---- Task input
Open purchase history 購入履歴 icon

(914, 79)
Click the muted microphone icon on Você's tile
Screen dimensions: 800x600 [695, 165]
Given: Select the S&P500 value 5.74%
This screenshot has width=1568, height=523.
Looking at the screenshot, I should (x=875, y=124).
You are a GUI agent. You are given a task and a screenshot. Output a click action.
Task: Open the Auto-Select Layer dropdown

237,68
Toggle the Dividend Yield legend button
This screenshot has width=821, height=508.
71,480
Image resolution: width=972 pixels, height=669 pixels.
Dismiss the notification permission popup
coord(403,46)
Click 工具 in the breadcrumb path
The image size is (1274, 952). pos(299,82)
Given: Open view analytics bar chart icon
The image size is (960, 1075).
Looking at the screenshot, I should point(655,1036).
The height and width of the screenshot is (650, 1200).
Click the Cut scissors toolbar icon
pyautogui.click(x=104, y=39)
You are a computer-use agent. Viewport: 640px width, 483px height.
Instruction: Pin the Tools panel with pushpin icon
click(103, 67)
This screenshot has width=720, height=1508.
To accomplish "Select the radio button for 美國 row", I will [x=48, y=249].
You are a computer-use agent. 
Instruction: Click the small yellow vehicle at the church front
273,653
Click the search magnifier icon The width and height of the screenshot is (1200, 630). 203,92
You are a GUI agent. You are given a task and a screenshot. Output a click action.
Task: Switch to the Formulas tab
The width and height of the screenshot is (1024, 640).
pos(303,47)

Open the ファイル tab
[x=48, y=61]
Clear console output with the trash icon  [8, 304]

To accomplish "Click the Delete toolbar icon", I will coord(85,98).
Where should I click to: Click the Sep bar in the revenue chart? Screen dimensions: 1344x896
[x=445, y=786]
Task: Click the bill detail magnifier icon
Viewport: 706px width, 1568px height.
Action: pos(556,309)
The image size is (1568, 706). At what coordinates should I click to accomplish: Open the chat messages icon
--------
Task prompt ->
Can you rewrite all of the material above, replacing each "Instruction" with "Command" and leaving everything else unchanged?

Written response ->
Open purchase history 購入履歴 icon

(914, 79)
Click the muted microphone icon on Você's tile
Screen dimensions: 800x600 [695, 165]
Given: Select the S&P500 value 5.74%
This screenshot has width=1568, height=523.
Looking at the screenshot, I should (x=875, y=124).
You are a GUI agent. You are given a task and a screenshot. Output a click action.
Task: Open the Auto-Select Layer dropdown

237,68
Toggle the Dividend Yield legend button
This screenshot has width=821, height=508.
71,480
Image resolution: width=972 pixels, height=669 pixels.
Dismiss the notification permission popup
coord(403,46)
Click 工具 in the breadcrumb path
The image size is (1274, 952). pos(299,82)
Given: Open view analytics bar chart icon
The image size is (960, 1075).
Looking at the screenshot, I should point(655,1036).
The height and width of the screenshot is (650, 1200).
Click the Cut scissors toolbar icon
pyautogui.click(x=104, y=39)
You are a computer-use agent. Viewport: 640px width, 483px height.
Command: Pin the Tools panel with pushpin icon
click(103, 67)
This screenshot has width=720, height=1508.
To accomplish "Select the radio button for 美國 row", I will [x=48, y=249].
You are a computer-use agent. 
Command: Click the small yellow vehicle at the church front
273,653
Click the search magnifier icon The width and height of the screenshot is (1200, 630). 203,92
You are a GUI agent. You are given a task and a screenshot. Output a click action.
Task: Switch to the Formulas tab
The width and height of the screenshot is (1024, 640).
pos(303,47)

Open the ファイル tab
[x=48, y=61]
Clear console output with the trash icon  [8, 304]

To accomplish "Click the Delete toolbar icon", I will coord(85,98).
Where should I click to: Click the Sep bar in the revenue chart? Screen dimensions: 1344x896
[x=445, y=786]
Task: Click the bill detail magnifier icon
Viewport: 706px width, 1568px height.
Action: pos(556,309)
The image size is (1568, 706). At what coordinates should I click to accomplish: Open the chat messages icon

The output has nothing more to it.